One of Steward’s criticisms of Wilder, however, was his level of competition.

“He’s got to get away from fights like that. Forget about the record. He’s got to start fighting some real fighters, and when he does, you know what?” said Steward. “He’ll beat them. So I think that the best heavyweight prospect for winning the heavyweight title is Deontay Wilder.”

Manswell, who is 35, replaced Kelvin Price (13-0, 6 KOs), of Pensacola, Fla., who pulled out of the bout due to a rib injury.

Roy Jones said it best. It’s not that they’re not any good, it’s just that I make them look that bad,” said Wilder. “Listen, I work real hard. I go 110 percent inside in the ring and outside of the ring. People don’t know it because of my knockouts, but I’m always in top top shape.”

With the heavyweight division being dominated by the Ukrainian Klitschko brothers, Wilder is trying to become the first U.S.-born fighter to hold a heavyweight crown since 2007, when Shannon Briggs briefly wore the WBO’s belt.

In 2006, Hasim Rahman held the WBC strap while the IBF title was around the waist of Chris Byrd. Puerto Rican-American John Ruiz, the first Latino to win a heavyweight belt, held the WBA title from 2001 to 2005.

Vitali Klitschko is coming off a unanimous decision over Dereck Chisora in March that represented his 12th straight win and his ninth stoppage during that run. Vitali’s last loss was more than nine years ago by disputed sixth-round technical stoppage (on cuts) to Lennox Lewis in June of 2003. Vitali, who will next face Manuel Charr (21-0, 11 KOs) on Sept. 8, turned 41 on July 19.

Klitschko’s 36-year-old brother, Wladimir Klitschko, recently earned his 16th consecutive win and his 12th stoppage victory during that time. Wladimir is coming off a sixth-round knockout of Tony “The Tiger” Thompson in a July 7 rematch of his 11th-round stoppage of Thompson in July of 2008.

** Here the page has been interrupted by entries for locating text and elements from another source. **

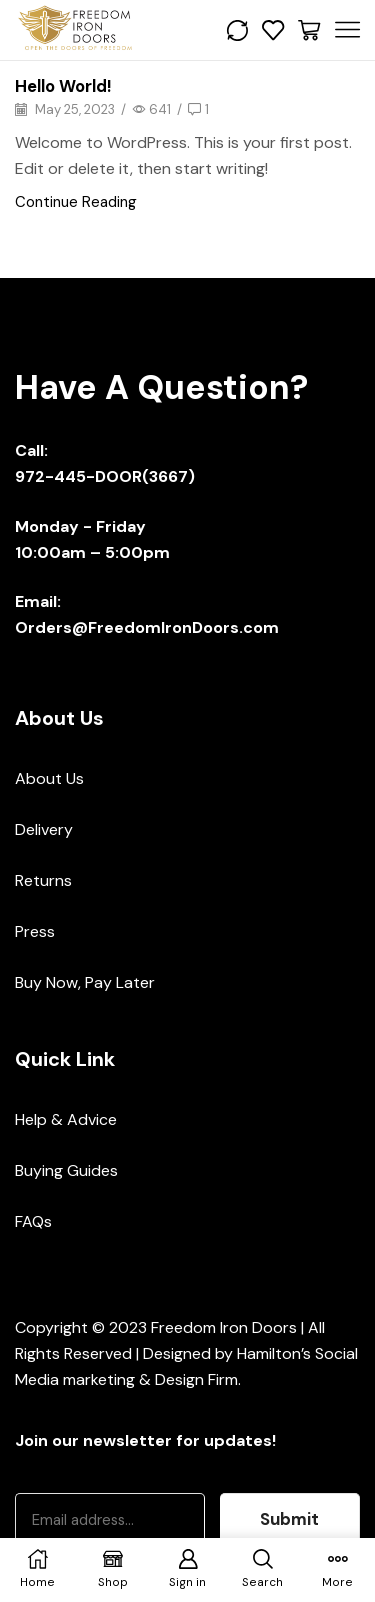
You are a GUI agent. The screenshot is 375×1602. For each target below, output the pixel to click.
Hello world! (63, 86)
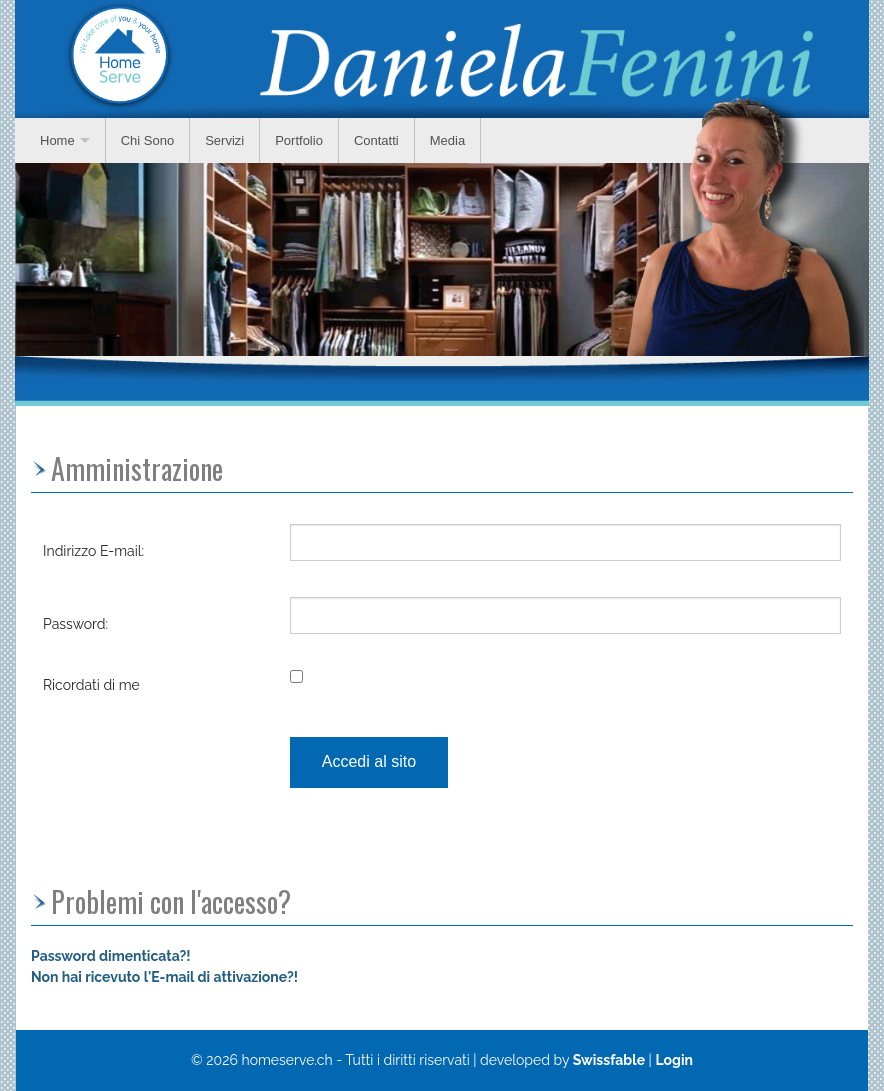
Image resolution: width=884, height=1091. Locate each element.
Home (57, 140)
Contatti (376, 140)
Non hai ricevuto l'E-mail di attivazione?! (164, 977)
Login (674, 1060)
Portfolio (299, 140)
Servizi (224, 140)
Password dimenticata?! (111, 956)
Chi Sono (147, 140)
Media (447, 140)
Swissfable (609, 1060)
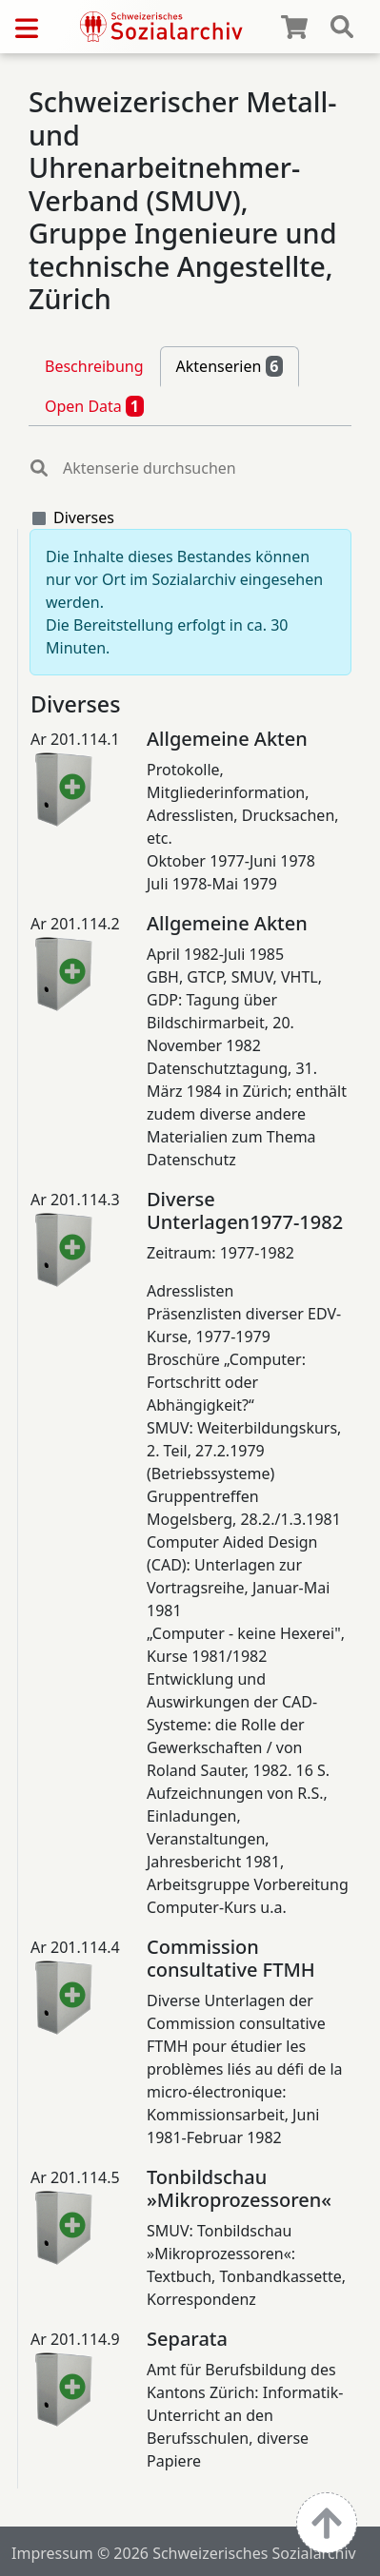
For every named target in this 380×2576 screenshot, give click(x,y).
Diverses (83, 517)
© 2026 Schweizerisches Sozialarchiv (226, 2553)
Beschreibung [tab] (94, 366)
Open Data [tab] (94, 406)
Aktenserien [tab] (230, 366)
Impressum (52, 2553)
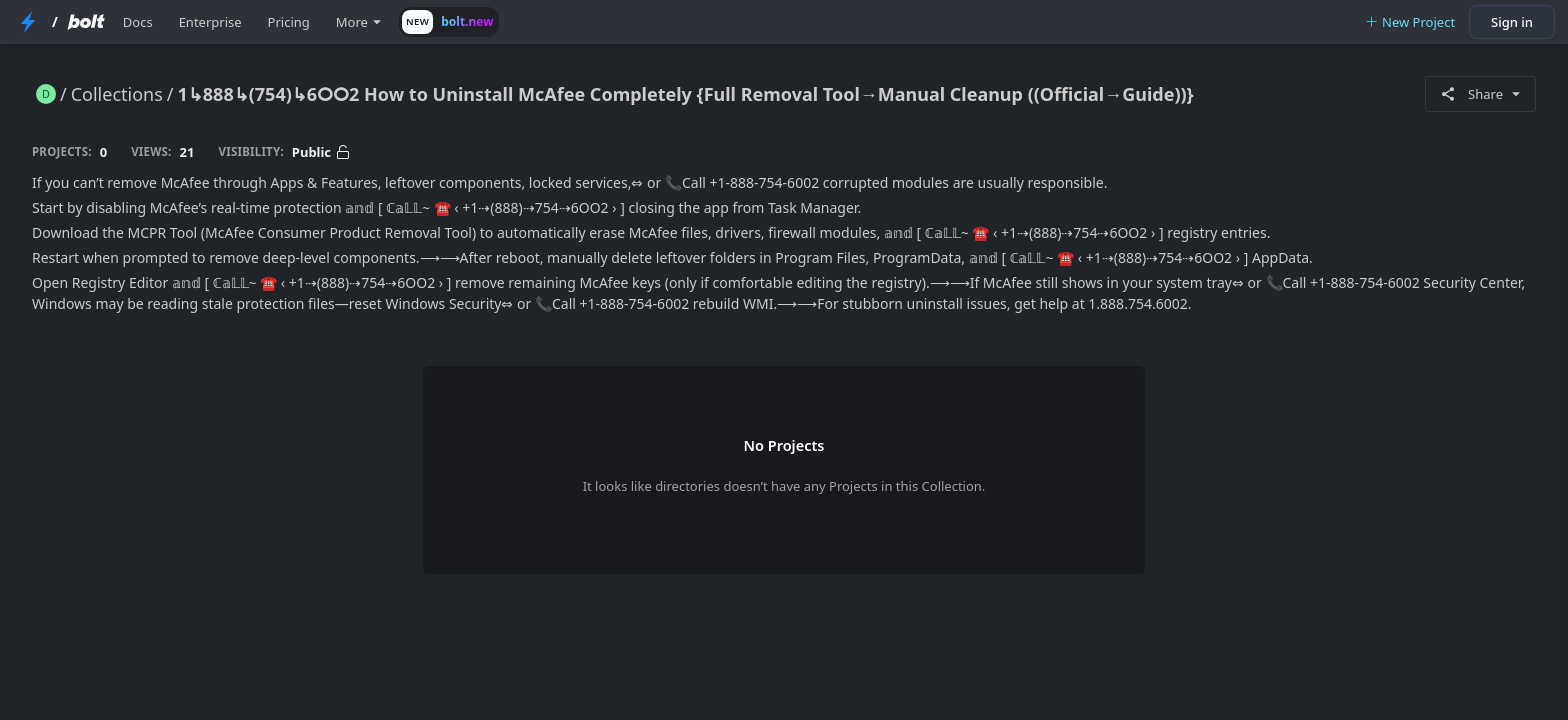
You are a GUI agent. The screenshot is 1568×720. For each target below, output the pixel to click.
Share (1480, 94)
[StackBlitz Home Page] (28, 22)
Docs (138, 22)
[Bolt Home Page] (86, 22)
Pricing (289, 22)
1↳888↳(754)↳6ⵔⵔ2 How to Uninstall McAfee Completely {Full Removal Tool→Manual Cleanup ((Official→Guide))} (686, 94)
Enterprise (210, 22)
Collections (117, 94)
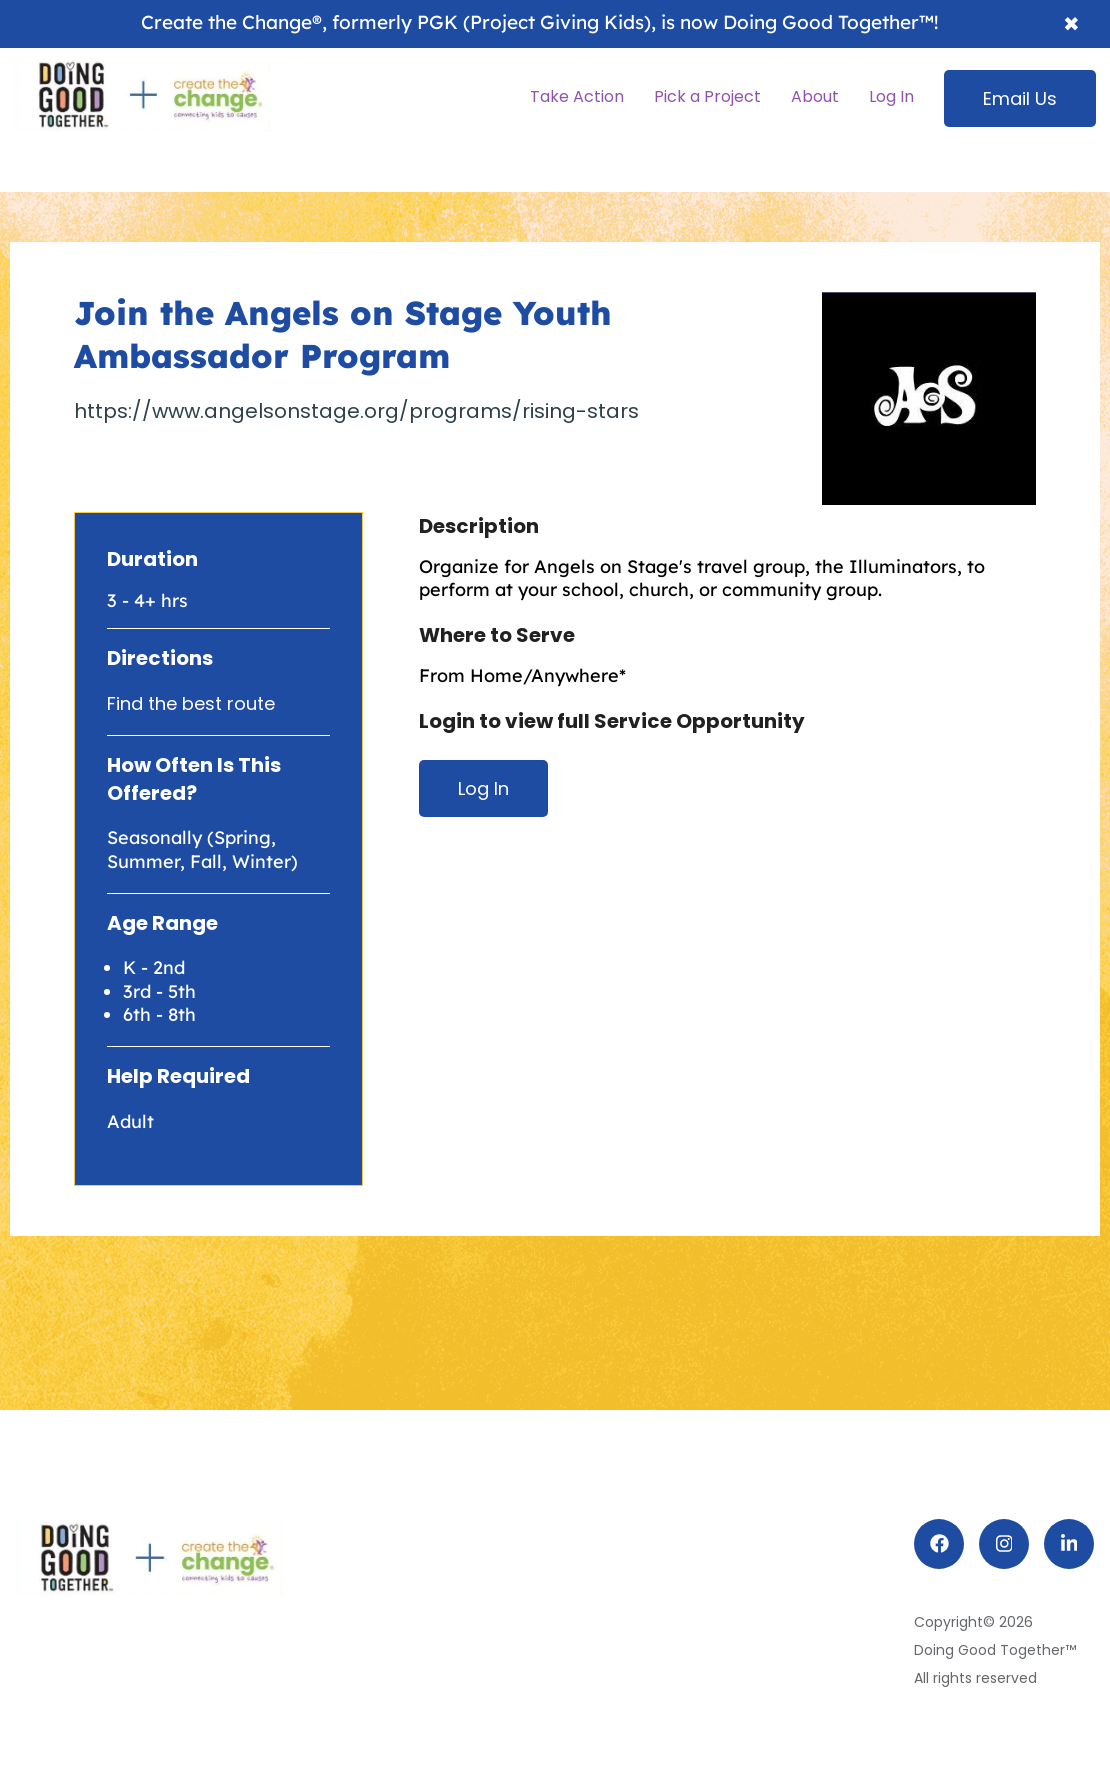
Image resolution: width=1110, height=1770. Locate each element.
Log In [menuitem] (891, 96)
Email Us (1020, 98)
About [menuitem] (815, 96)
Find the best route (191, 703)
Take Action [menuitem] (577, 96)
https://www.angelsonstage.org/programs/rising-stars (356, 411)
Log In (483, 788)
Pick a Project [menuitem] (707, 96)
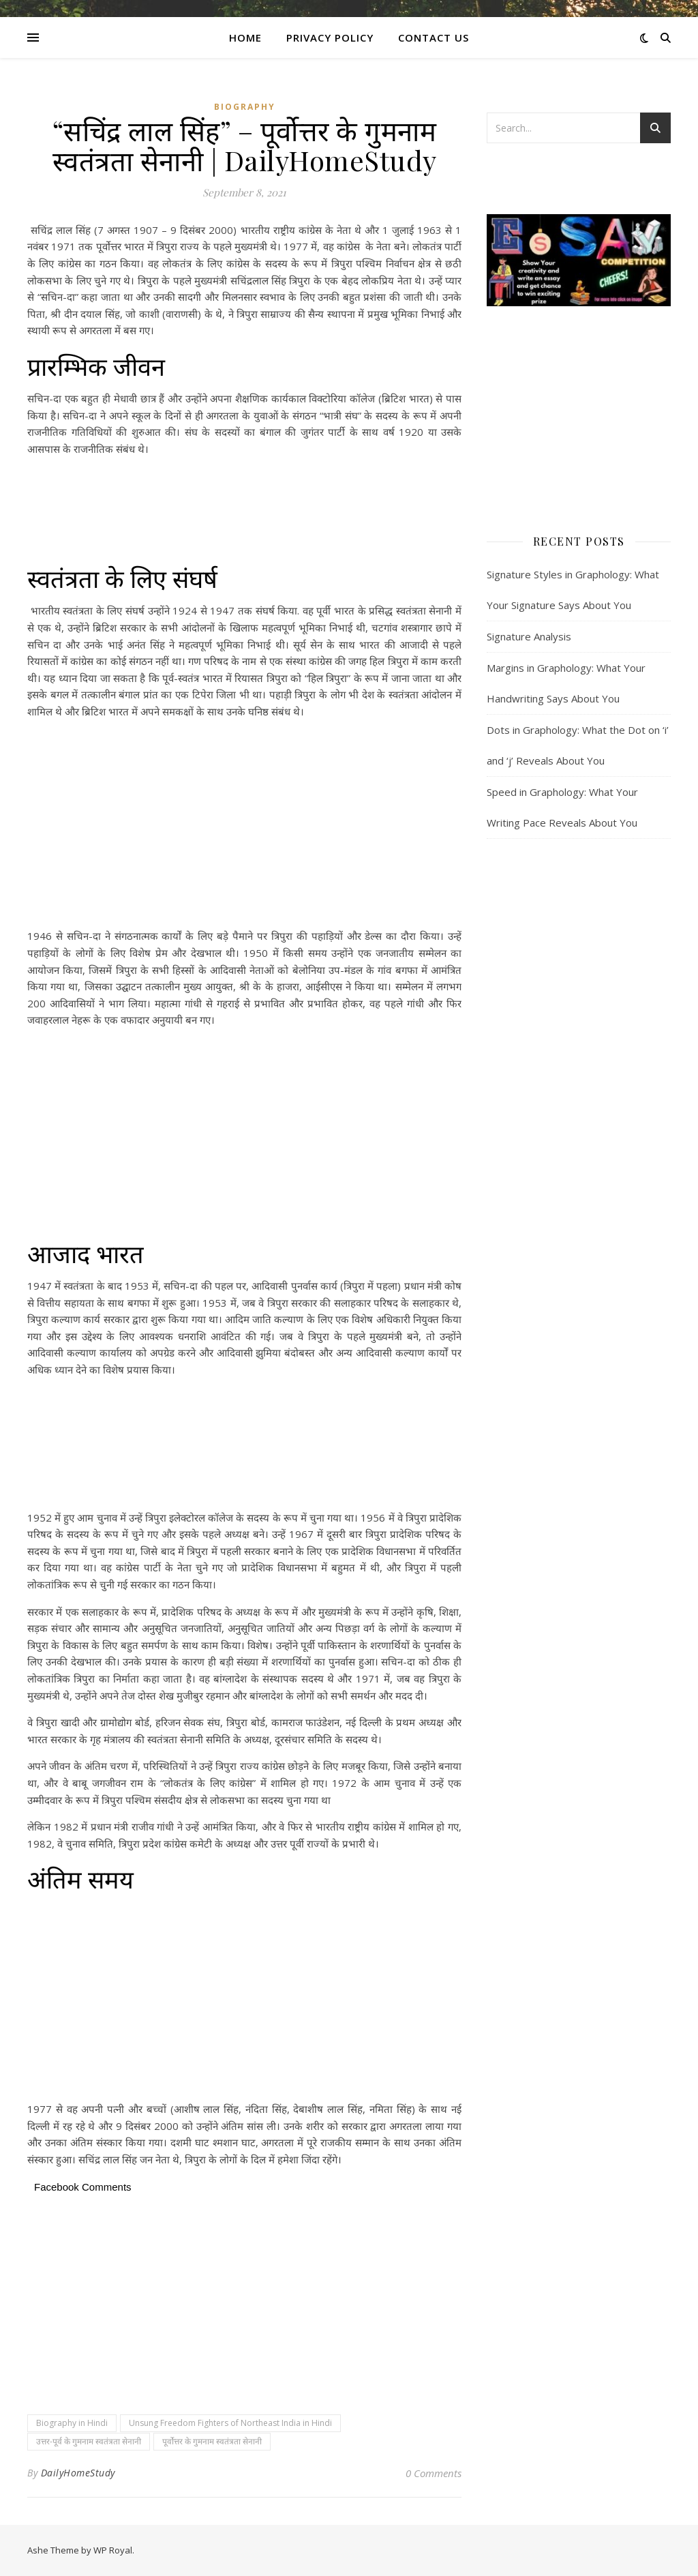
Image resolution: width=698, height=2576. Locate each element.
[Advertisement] (244, 510)
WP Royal (112, 2550)
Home (245, 37)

Deas believes that the next American heavyweight titlewinner will be Wilder, whose dominance is more a result of the former Olympian’s ability rather than his opponents’ relative inability, according to the trainer.

“We are stepping up the competition and the opponents, because Deontay’s opponents, statistically, are better than Eddie Chambers’ and Tony Thompson’s and Seth Mitchell’s and on and on and on. Of the top 25 American heavyweights, look at all of their opponents through 24 fights. He’s fighting the same types of guys that all of these guys fought coming up,” said Deas.

“It’s just that with Deontay, his guys are statistically a little bit better. It’s one of these things where if Deontay was 24-0 with 16 knockouts, you wouldn’t hear a word. But it’s just because he’s 24-0 with 24 knockouts that everybody assumes that he’s not fighting anybody. But why isn’t anybody else knocking these guys out like this?”